Given problem:
Render the data lines starting at the line containing "You are a GUI" and ending at the line containing "tap(42, 74)" as a Markdown table with the columns Row and Line, skipping any blank lines. Omit the pictures from the table.

Records for the exercise:

########

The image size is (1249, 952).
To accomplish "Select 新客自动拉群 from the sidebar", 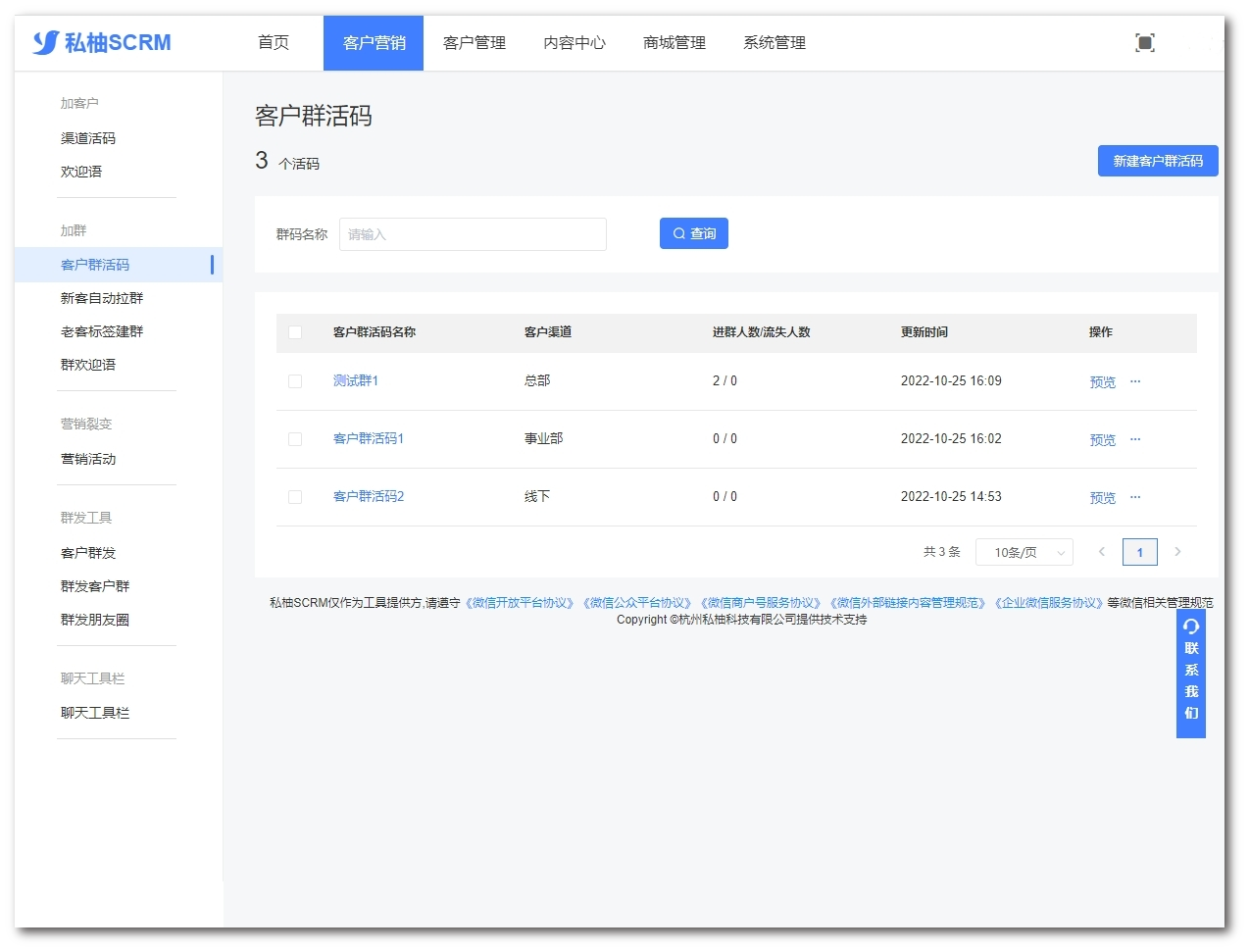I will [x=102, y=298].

########

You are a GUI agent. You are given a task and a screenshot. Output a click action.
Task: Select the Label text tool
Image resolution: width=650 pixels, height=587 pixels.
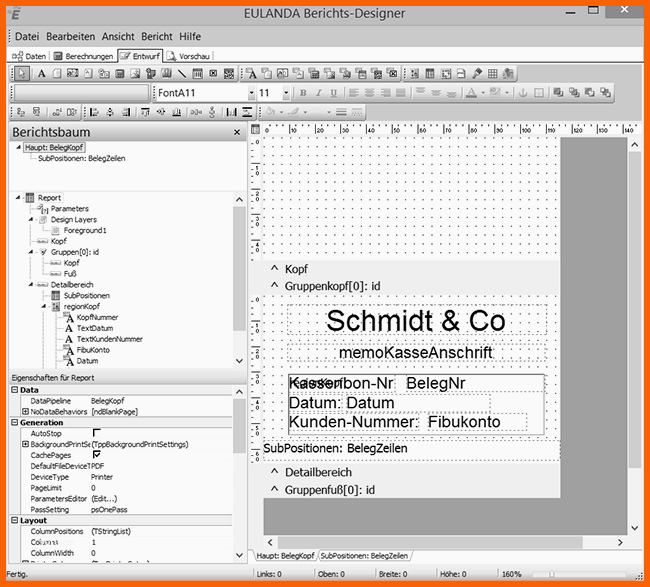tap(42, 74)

########

Complete answer:
| Row | Line |
|---|---|
| 1 | You are a GUI agent. You are given a task and a screenshot. Output a click action. |
| 2 | Task: Select the Label text tool |
| 3 | Image resolution: width=650 pixels, height=587 pixels. |
| 4 | tap(42, 74) |